Replaces caffe-speech-recognition, see there for some background.
Create a decent standalone speech recognition for Linux etc. Some people say we have the models but not enough training data. We disagree: There is plenty of training data (100GB here, on Gutenberg, synthetic Text to Speech snippets, Movies with transcripts, YouTube with captions etc etc) we just need a simple yet powerful model. It's only a question of time...
Sample spectrogram, Karen uttering 'zero' with 160 words per minute.
Toy examples:
./number_classifier_tflearn.py
./speaker_classifier_tflearn.py
Some less trivial architectures:
./densenet_layer.py
Later:
./train.sh
./record.py
We are in the process of tackling this project in seriousness. Drop an email to [email protected] if you want to join the party.
Update: Nervana demonstrated that it is possible for 'independents' to build models that are state of the art. Unfortunately they didn't open source the software.

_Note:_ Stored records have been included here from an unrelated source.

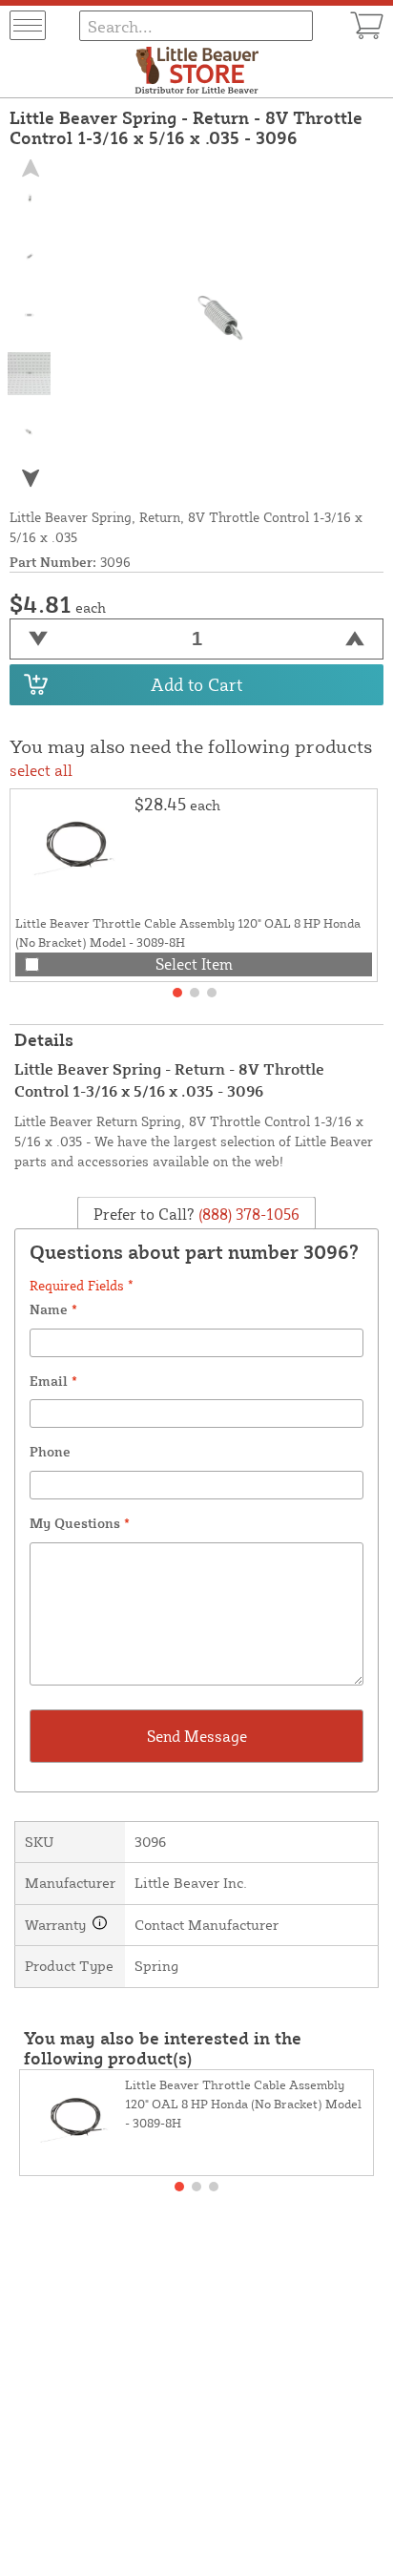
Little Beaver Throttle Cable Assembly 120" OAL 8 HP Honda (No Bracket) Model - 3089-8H (243, 2103)
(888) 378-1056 (247, 1214)
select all (41, 770)
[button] (29, 478)
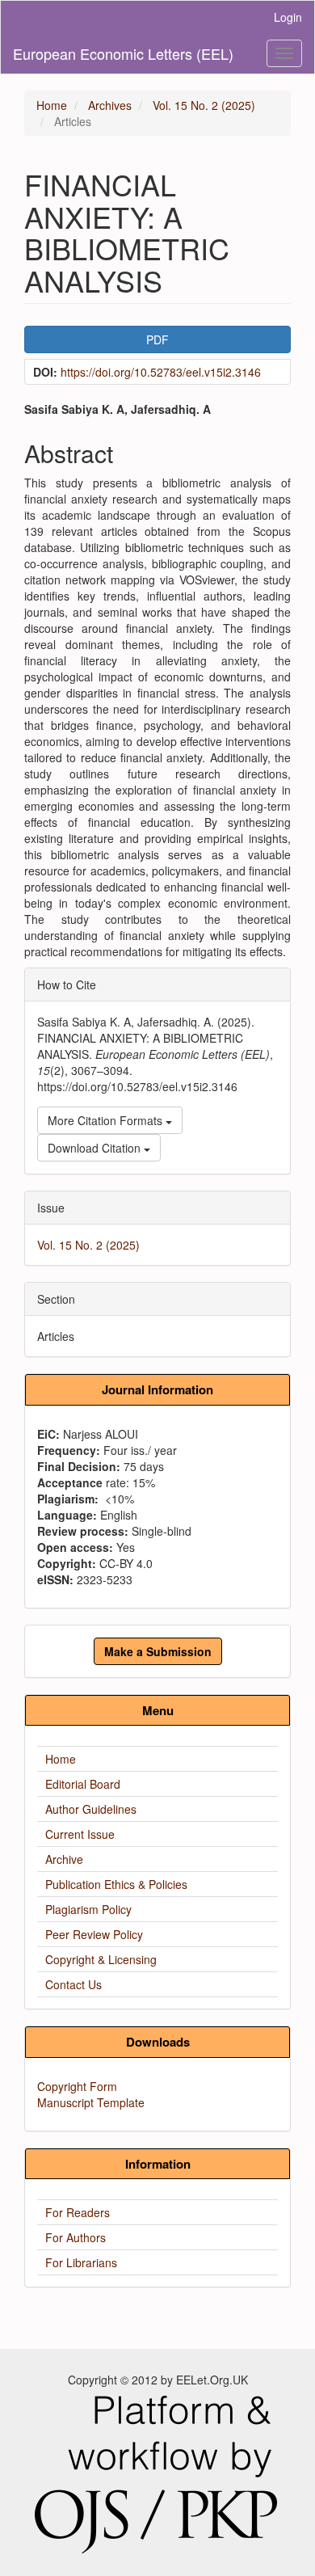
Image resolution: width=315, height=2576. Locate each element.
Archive (64, 1859)
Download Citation (96, 1148)
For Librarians (81, 2262)
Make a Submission (158, 1651)
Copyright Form (77, 2086)
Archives (110, 105)
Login (288, 17)
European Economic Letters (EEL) (123, 53)
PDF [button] (157, 339)
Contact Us (73, 1984)
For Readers (77, 2212)
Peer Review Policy (94, 1934)
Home (51, 105)
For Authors (75, 2237)
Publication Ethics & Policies (116, 1884)
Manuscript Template (91, 2102)
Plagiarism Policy (88, 1909)
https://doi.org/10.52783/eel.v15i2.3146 (161, 372)
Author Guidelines (90, 1809)
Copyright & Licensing (101, 1959)
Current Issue (80, 1834)
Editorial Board (82, 1784)
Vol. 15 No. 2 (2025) (204, 105)
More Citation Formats (107, 1120)
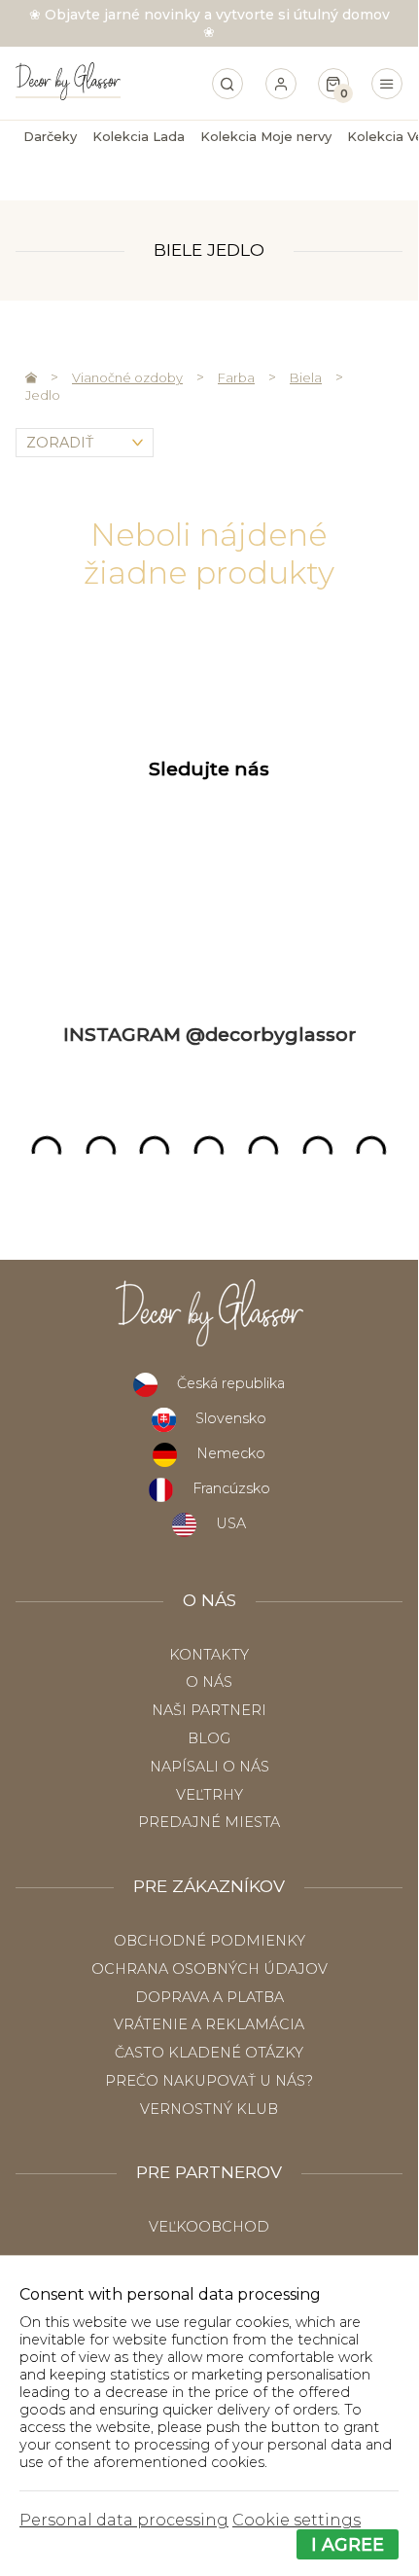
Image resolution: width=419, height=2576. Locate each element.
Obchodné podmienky (209, 1941)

Sphinx starts using tensorflow LSTMs.
###Fun tasks for newcomers
- Data Augmentation : create on-the-fly modulation of the data: increase the speech frequency, add background noise, alter the pitch etc,...
###Extensions Extensions to current tensorflow which are probably needed:
- Sliding window GPU implementation
- Continuous densenet->seq2seq adaptation
- Modular graphs/models + persistance
- Incremental collaborative snapshots ('P2P learning')